### Data excerpts
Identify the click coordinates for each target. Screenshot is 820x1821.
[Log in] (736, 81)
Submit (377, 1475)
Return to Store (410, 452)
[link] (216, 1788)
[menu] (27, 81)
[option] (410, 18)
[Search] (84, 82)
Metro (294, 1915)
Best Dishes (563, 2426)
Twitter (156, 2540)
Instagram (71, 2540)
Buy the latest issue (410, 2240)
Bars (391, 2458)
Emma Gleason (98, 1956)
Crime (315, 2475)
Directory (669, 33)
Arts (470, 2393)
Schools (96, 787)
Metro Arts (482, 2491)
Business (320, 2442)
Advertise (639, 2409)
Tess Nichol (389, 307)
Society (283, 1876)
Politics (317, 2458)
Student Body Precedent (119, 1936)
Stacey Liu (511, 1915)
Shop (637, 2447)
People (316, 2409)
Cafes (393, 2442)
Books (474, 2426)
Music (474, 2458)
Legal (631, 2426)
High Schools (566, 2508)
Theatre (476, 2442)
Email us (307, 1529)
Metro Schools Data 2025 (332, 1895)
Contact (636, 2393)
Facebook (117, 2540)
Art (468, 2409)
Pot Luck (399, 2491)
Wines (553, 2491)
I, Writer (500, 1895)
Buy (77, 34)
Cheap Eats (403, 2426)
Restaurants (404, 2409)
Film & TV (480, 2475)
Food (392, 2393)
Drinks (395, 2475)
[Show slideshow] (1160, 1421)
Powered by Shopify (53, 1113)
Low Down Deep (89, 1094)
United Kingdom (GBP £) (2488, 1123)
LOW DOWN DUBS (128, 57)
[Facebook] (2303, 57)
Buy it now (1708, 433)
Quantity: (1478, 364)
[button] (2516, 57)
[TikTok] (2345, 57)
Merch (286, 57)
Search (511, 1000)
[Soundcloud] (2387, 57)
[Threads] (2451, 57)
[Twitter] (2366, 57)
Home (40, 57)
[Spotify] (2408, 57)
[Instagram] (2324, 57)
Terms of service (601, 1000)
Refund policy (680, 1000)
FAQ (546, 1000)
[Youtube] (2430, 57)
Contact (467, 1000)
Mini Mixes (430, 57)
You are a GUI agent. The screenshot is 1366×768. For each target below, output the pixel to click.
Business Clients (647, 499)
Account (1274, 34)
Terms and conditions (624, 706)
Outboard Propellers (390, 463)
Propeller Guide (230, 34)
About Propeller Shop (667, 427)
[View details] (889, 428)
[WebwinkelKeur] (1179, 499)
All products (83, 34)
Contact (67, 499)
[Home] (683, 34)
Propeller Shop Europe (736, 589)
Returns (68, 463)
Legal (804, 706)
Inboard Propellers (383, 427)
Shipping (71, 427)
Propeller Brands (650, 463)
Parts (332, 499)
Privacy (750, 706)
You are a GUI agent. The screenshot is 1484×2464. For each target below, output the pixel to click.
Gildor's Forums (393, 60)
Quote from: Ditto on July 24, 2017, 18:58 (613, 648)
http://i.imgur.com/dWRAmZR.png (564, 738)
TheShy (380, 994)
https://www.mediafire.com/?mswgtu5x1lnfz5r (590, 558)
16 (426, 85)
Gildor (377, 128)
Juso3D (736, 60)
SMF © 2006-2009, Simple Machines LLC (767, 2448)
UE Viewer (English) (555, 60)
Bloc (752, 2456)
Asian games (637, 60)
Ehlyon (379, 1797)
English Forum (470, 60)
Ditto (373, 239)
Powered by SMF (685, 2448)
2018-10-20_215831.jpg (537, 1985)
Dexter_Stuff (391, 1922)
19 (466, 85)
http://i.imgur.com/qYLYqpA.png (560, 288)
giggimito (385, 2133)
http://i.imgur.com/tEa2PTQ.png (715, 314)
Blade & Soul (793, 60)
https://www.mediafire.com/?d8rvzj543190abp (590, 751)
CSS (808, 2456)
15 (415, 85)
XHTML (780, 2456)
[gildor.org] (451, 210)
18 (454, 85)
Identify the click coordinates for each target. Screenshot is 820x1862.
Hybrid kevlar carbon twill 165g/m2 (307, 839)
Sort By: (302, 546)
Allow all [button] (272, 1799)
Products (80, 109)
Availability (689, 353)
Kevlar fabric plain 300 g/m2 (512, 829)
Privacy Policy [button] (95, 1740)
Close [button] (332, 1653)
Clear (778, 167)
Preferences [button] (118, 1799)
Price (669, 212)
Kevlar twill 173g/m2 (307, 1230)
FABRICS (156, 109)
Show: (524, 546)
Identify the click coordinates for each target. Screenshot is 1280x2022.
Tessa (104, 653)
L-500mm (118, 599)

### Your task
From the very first line of the data through the line with "People (316, 2409)" in it, please reproduce each line exactly and output nothing more.

### Output
Identify the click coordinates for each target. Screenshot is 820x1821.
[Log in] (736, 81)
Submit (377, 1475)
Return to Store (410, 452)
[link] (216, 1788)
[menu] (27, 81)
[option] (410, 18)
[Search] (84, 82)
Metro (294, 1915)
Best Dishes (563, 2426)
Twitter (156, 2540)
Instagram (71, 2540)
Buy the latest issue (410, 2240)
Bars (391, 2458)
Emma Gleason (98, 1956)
Crime (315, 2475)
Directory (669, 33)
Arts (470, 2393)
Schools (96, 787)
Metro Arts (482, 2491)
Business (320, 2442)
Advertise (639, 2409)
Tess Nichol (389, 307)
Society (283, 1876)
Politics (317, 2458)
Student Body Precedent (119, 1936)
Stacey Liu (511, 1915)
Shop (637, 2447)
People (316, 2409)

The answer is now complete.